「あ、お姉ちゃんがこっちへ来たッ‼」
さらに、宇宙の左隣にいたくもりが、歓喜の声を上げる。
その声につられて祭壇の方へ見ると、俺たちの前で巫女神楽を舞う風羅。普段は前下がりボブの黒髪がいつもより艶やかで、唇につけている紅で大人っぽくなっていた。

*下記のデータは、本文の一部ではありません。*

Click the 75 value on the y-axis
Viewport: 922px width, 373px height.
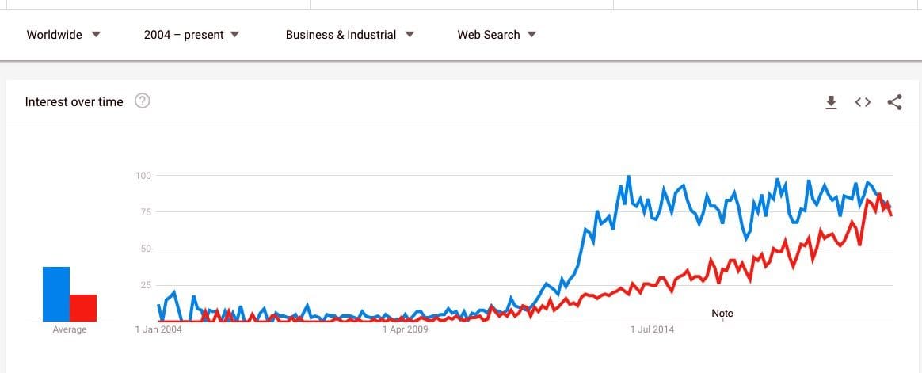[x=147, y=212]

「風羅お姉ちゃん、大人っぽくて綺麗だね~。くもりお兄ちゃん」
「そうだね。こんなことだったら、ぼくも参加してお姉ちゃんと一緒に踊りたかったよ。まったく、一緒に踊っている女……誰か知らないけどさ」
(いや━━、無理だろッ⁉)
思わず心の中でツッコむ。そもそも、巫女舞に参加できるのは穢れなき者……つまり、
「それは無理だよ。だって、くもりお兄ちゃんは男だし。それに、巫女舞に参加できるのって未成年の女の子だけだからね」
末っ子からの正論に、ショック受けたくもり。普段は、女の負けないくらい可愛らしいくもりの表情が崩壊してしまった。
その後、「末っ子のくせに生意気だよ」とムキになって大地の頭を掌で叩いた。その後は、当然……
「くもりお兄ちゃん、叩かないでよ~!わっち、本当のことを言っただけなのにぃ~~」
「だって、大地がKY発言をしたから悪いんだよ!ね、そうでしょ?宇宙兄ちゃん」
と、瞳を涙で潤ませて訴える、くもり。この歳であざとさを習得したらしい。
「いや、今のはくもりが原因だね」
ここでバッサリと訴えをぶった切る、笑顔の宇宙。たぶん、面倒だったから会話をおわらせたかったんだろう……と察し沈黙を貫くことに決めた。
うん……、俺も面倒事は嫌だし。